Look through the entries below and count the lines with the word "Collapse" in them; give only the number.

Data extracted from a collection

▬▬▬

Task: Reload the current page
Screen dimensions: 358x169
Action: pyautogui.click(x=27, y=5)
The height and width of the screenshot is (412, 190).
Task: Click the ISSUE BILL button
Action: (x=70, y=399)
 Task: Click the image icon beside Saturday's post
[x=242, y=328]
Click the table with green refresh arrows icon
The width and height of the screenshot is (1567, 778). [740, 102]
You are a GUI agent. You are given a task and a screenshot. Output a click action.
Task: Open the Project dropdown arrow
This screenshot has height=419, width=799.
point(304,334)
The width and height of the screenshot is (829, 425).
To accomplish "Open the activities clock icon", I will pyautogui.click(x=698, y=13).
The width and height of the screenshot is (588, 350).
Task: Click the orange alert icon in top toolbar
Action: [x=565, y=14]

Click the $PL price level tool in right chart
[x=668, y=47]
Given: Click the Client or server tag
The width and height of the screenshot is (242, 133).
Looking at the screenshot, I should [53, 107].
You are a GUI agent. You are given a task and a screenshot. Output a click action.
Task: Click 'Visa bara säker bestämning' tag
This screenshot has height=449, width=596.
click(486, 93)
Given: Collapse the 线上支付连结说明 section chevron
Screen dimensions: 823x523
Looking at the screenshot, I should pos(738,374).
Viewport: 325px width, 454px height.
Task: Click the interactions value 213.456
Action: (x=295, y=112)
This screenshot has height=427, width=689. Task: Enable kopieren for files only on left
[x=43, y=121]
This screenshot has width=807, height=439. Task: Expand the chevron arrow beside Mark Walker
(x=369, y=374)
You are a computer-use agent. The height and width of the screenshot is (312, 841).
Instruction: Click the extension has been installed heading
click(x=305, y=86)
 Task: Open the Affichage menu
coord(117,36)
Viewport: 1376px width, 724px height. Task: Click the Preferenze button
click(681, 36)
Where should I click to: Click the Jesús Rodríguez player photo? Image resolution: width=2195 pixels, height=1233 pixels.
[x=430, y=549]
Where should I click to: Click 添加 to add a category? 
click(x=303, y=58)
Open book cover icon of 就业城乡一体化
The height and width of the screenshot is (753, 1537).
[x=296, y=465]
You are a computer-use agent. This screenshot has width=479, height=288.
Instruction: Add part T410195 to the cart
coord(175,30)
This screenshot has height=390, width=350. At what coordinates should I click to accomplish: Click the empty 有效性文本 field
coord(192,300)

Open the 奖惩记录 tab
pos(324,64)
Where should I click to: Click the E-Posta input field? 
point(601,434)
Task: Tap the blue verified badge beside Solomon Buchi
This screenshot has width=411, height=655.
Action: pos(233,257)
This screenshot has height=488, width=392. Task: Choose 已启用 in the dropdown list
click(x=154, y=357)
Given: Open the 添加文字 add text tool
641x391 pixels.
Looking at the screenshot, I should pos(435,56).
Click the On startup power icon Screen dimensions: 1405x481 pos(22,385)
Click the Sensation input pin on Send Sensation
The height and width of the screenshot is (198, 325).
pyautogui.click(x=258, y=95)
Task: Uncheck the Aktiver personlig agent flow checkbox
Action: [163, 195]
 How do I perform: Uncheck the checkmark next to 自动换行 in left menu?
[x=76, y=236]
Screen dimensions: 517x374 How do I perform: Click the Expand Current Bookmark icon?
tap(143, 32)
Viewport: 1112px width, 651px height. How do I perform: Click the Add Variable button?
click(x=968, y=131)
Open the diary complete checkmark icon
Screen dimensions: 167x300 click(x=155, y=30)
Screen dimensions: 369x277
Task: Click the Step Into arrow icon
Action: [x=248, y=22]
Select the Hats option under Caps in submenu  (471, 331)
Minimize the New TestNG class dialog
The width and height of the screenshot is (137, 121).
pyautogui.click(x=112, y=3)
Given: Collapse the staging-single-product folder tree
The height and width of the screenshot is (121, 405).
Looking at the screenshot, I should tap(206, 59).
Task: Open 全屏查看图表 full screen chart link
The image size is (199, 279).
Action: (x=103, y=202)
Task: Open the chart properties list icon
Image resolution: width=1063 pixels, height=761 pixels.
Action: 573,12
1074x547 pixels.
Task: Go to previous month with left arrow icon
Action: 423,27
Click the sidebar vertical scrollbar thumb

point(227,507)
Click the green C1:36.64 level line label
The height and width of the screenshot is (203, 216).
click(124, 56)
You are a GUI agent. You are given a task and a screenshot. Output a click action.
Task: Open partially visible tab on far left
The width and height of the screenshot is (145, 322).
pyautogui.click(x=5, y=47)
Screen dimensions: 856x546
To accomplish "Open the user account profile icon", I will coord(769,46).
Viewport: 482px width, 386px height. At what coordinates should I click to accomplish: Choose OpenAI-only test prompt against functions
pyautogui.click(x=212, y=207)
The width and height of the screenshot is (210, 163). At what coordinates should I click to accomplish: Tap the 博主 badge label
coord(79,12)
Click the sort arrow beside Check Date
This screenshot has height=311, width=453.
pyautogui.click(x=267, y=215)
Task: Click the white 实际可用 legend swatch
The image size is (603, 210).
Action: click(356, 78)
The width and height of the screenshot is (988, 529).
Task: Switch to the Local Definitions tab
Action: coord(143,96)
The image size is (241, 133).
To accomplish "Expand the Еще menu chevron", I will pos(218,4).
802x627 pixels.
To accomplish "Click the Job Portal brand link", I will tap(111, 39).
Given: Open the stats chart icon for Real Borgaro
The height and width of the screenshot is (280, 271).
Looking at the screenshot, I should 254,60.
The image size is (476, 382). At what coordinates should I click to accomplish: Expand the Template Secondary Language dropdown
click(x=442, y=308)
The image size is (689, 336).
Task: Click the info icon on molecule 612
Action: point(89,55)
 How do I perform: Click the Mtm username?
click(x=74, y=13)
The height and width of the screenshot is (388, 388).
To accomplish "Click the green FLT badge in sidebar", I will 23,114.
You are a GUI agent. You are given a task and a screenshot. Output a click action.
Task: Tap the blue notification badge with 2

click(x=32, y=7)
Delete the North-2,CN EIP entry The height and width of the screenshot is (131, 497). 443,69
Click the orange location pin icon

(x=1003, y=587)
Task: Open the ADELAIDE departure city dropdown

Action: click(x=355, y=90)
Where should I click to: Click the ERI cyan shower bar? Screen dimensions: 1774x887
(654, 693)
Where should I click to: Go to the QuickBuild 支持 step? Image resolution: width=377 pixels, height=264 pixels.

▬▬▬

* [Response area]: 2